In the entries below, find the line with "You are a computer-use", then set it down exactly along with each line after it to the end, skipping any pictures.

────────────────────

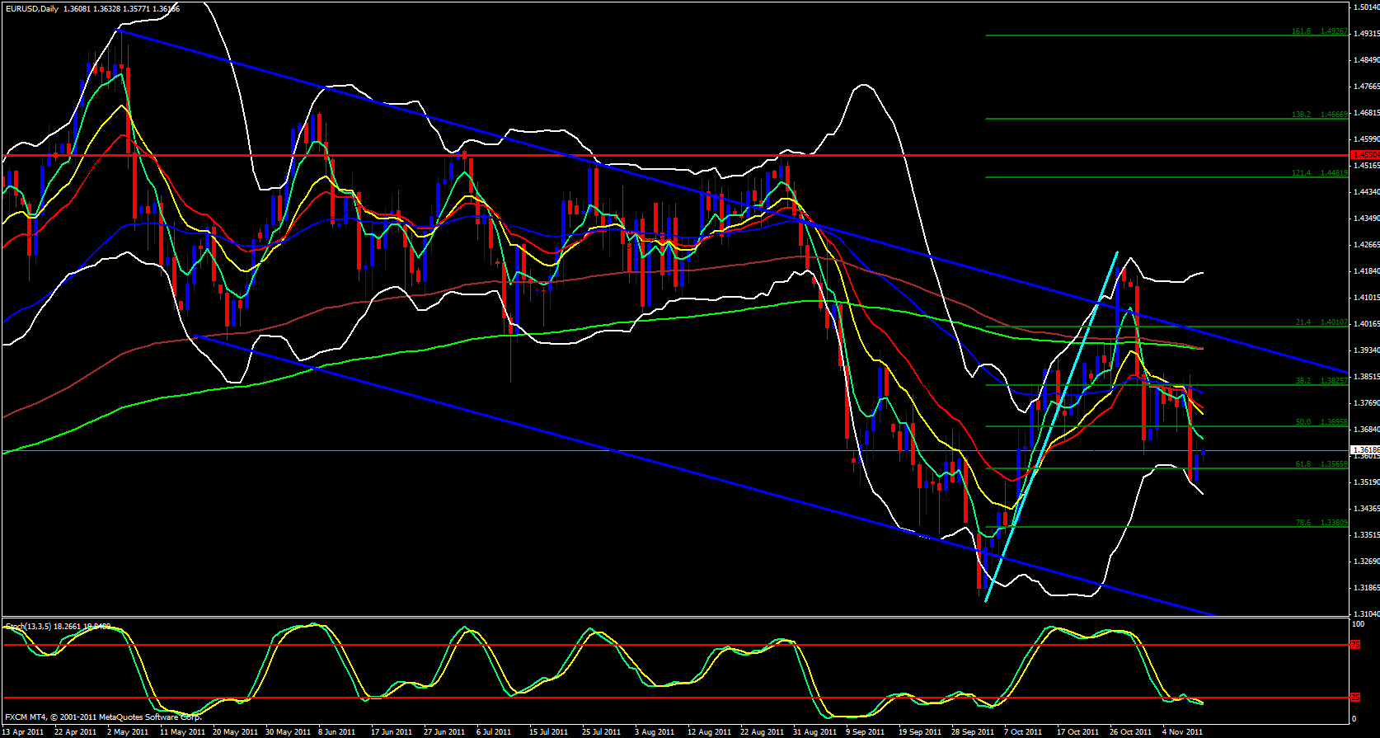This screenshot has width=1380, height=738.
Task: Click the 4 Nov 2011 date label
Action: pos(1182,731)
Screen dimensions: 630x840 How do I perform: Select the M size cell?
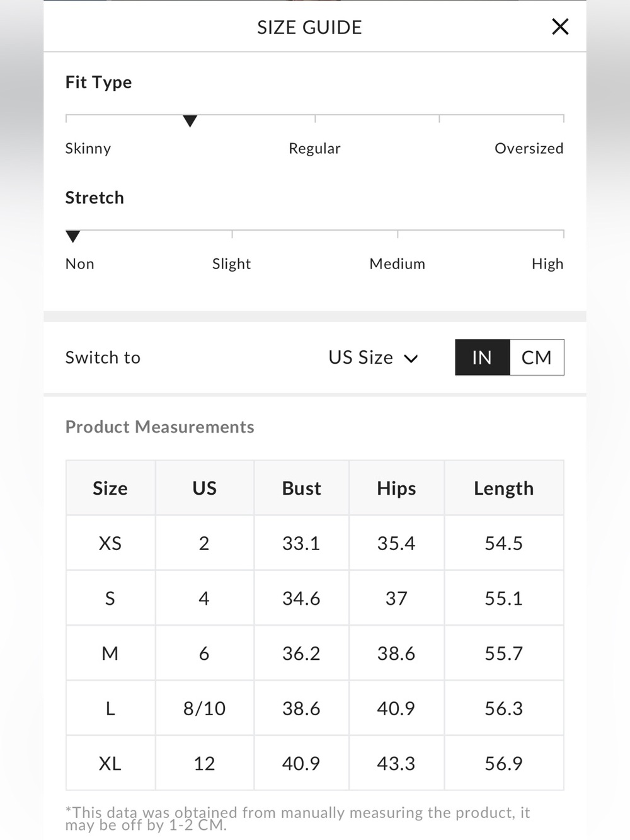tap(110, 653)
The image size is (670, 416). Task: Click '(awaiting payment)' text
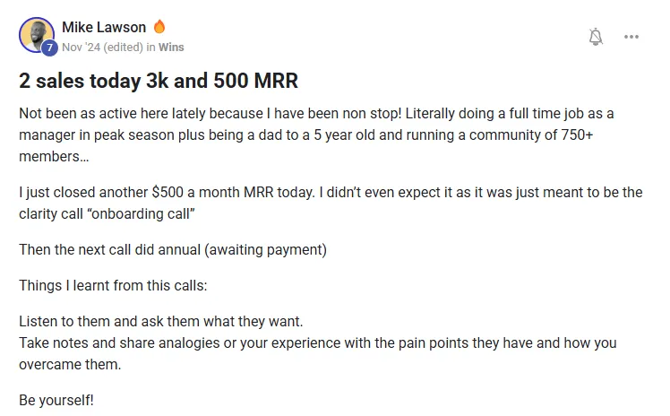pyautogui.click(x=265, y=249)
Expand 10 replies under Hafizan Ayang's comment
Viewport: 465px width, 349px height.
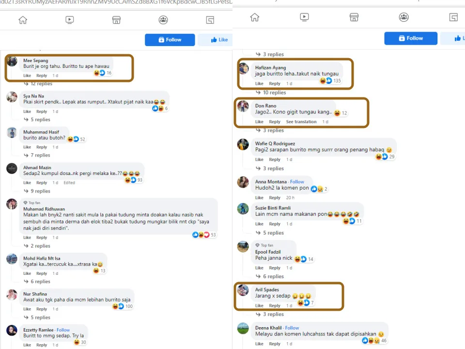pyautogui.click(x=274, y=93)
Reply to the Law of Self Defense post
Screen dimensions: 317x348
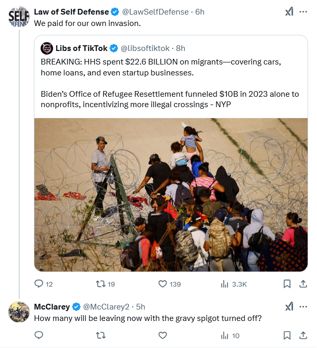point(39,284)
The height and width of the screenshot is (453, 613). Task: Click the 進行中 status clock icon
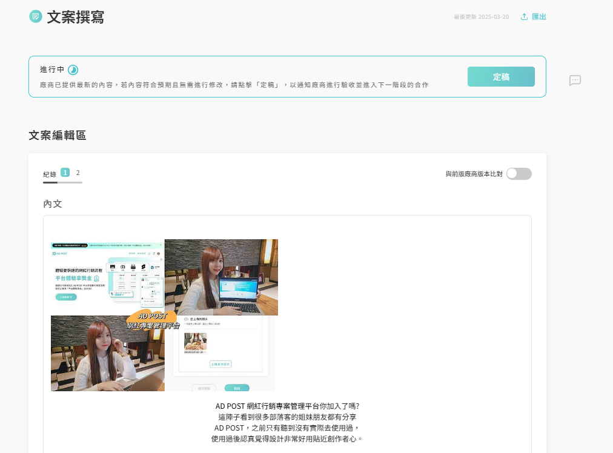[x=73, y=70]
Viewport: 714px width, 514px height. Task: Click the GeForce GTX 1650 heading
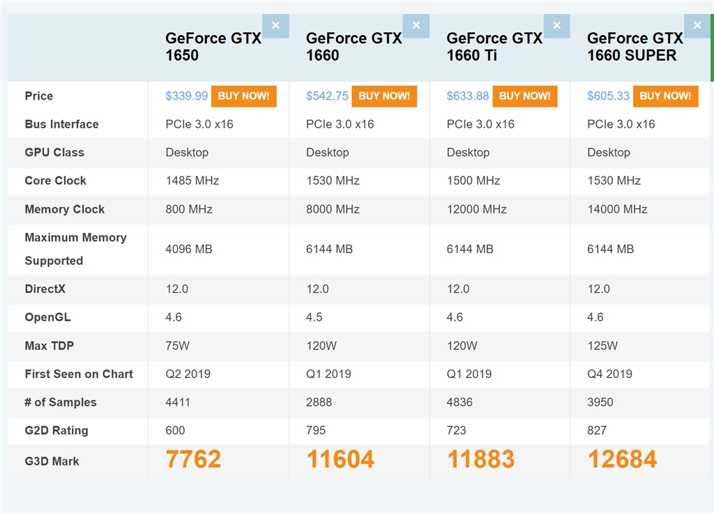[213, 47]
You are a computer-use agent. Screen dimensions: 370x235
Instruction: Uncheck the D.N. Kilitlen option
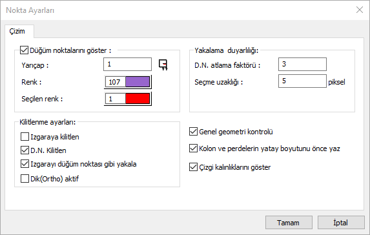pos(25,150)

────────────────────

*ANSWER FOR THE TASK:*
You are a computer-use agent. Screen dimensions: 370x235
Instruction: Uncheck the D.N. Kilitlen option
pos(25,150)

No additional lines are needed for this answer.